[Opening Records shown section]

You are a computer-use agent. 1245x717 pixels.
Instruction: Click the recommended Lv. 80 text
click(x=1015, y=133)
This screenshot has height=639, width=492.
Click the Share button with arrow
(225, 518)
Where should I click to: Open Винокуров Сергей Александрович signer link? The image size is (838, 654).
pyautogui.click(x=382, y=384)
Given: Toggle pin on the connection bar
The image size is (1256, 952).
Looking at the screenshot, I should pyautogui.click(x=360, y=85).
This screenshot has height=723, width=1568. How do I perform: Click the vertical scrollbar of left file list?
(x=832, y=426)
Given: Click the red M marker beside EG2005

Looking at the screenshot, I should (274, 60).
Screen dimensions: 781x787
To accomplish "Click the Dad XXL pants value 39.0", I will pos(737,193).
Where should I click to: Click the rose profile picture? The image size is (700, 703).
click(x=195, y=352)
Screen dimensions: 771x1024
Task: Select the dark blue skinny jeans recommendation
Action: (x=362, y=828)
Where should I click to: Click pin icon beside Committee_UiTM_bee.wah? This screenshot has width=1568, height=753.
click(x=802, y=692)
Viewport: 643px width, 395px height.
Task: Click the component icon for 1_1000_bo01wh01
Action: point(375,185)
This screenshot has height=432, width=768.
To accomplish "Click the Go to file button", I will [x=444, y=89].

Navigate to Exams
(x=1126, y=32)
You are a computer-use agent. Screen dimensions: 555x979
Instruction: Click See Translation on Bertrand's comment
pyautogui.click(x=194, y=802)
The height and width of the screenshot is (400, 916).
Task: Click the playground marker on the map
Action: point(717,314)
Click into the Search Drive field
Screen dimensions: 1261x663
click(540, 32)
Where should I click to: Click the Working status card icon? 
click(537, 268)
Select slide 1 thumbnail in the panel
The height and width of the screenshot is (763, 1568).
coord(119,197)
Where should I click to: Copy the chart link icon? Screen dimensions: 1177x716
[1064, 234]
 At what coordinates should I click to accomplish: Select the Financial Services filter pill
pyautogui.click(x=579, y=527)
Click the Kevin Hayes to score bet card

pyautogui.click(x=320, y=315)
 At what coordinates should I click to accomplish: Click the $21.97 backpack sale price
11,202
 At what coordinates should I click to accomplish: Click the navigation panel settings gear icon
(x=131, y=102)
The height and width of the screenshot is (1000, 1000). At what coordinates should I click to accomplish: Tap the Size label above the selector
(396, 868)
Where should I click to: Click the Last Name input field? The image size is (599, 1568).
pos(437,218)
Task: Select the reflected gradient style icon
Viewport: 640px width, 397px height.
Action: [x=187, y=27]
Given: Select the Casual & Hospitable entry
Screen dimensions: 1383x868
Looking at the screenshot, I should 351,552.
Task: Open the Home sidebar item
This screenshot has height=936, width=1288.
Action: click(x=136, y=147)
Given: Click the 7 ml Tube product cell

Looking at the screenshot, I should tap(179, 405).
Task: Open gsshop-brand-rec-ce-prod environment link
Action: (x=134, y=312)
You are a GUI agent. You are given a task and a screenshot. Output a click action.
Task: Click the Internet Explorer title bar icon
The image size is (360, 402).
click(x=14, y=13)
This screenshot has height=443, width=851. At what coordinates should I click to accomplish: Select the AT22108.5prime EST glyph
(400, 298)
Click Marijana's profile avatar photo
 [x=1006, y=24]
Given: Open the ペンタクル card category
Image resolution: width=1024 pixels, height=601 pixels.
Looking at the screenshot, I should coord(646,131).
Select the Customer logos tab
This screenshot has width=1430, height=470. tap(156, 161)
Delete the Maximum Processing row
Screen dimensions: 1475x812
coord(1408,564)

[Closing Records shown section]

- Your assignment: From the records above, return each line where "will" occurs.

- Your response:
To accomplish "Click the Dad XXL pants value 39.0", I will pos(737,193).
To accomplish "Click the Go to file button", I will [x=444, y=89].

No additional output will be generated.